Python and Jupyter Notebook on HiPerGator

Python and Jupyter Notebook on HiPerGator

Jupyter Notebook

Starting and Connecting to Jupyter Notebooks

Jupyter Notebooks offer a flexible, web-based development environment ideal for coding, visualization, and teaching. Here’s how to start using Jupyter Notebooks on HiPerGator:

  • JupyterHub: The simplest option, allowing you to start a Jupyter Lab server with just a few clicks. Choose your resources from a dropdown menu.
  • Jupyter via Open On Demand: Offers more customization than JupyterHub, allowing for specific resource requests and group selections.
  • Batch Job Submission: For advanced users, connect to a Jupyter session through SSH tunnels after submitting a batch job.

Accessing Blue and Orange Directories

By default, Jupyter can only access your home directory. To access other directories like /blue or /orange, we need to create symbolic links using the following commands in the terminal:

# Open a terminal in Jupyter
# Retrive group id
id
# uid=12345(agator) gid=12345(gator-group) groups=12345(gator-group),12346(orange-group),12347(blue-group)
# Change directories to your home directory and create symbolic links to group directories for easier access
cd
ln -s /blue/gator-group blue_gator-group/
ln -s /orange/gator-group orange_gator-group/

Replace gator-group with your actual group id retrived using id. The links will appear in your JupyterLab home directory now.

Managing Python Environment on HiPerGator

Using Existing Python Kernels

  1. Load the conda module via: module load conda

  2. Activate the environment: conda activate your_environment_name

Creating and Managing Jupyter Kernels

Create custom Jupyter kernels to use with your projects:

# Navigate to the Jupyter kernels directory
cd ~/.local/share/jupyter/kernels

# Copy a template kernel
cp -r /apps/jupyterhub/template_kernel/ your_kernel_name

# Edit the kernel configuration
nano your_kernel_name/kernel.json

Adjust the kernel.json to point to your Python executable and specify other configurations as needed.

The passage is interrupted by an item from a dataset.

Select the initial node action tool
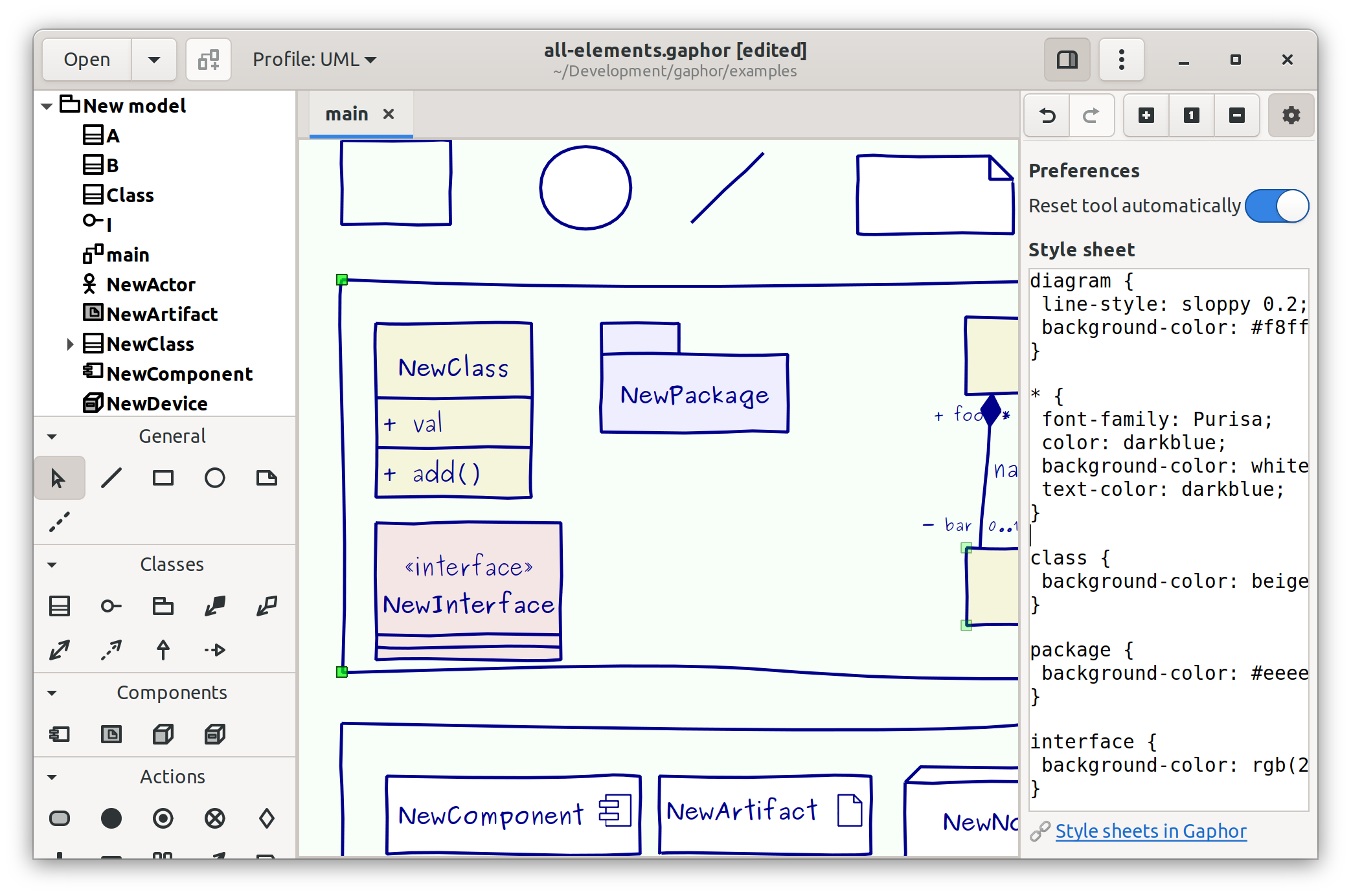1351x896 pixels. tap(111, 819)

Using Containers in Open On Demand

To run Jupyter within a container environment:

1.Load the conda module with:

module load conda

2.Create python environment with:

mamba create -n your_env_name

3.Install the jupyterlab package with:

mamba install jupyterlab

4.Prepare the kernel:

cp -r /apps/jupyterhub/template_kernel/ ~/.local/share/jupyter/kernels/your_env_name
nano ~/.local/share/jupyter/kernels/your_env_name/kernel.json

5.Configure the kernel to use your container by first open kernel.json:

nano ~/.local/share/jupyter/kernels/your_env_name/kernel.json

Modify the kernel.json file as below:

{
 "language": "python",
 "display_name": "DISPLAY_YOUR_ENV_NAME",
 "argv": [
  "~/.local/share/jupyter/kernels/your_env_name/run.sh",
  "-f",
  "{connection_file}"
 ]
}

Next, edit the run.sh file by first open run.sh with

nano ~/.local/share/jupyter/kernels/hfrl/run.sh

The file looks like:

#!/usr/bin/bash
CONTAINER=/route/to/your/containers/example.sif 

singularity exec --cleanenv $CONTAINER \
	python -m ipykernel "$@"

You need to modify it by replacing the /route/to/your/containers/example.sif with the location of your container file.

6.Refresh or start JupyterLab via OOD and you will be able to select your custom environment.

Clearing Jupyter Notebook Outputs

Before sharing your Jupyter notebooks on GitHub or other platforms, it’s important to clear the output to keep the repository clean and to prevent the accidental sharing of sensitive data displayed in outputs. You can clear outputs both from the Jupyter notebook interface and via the command line.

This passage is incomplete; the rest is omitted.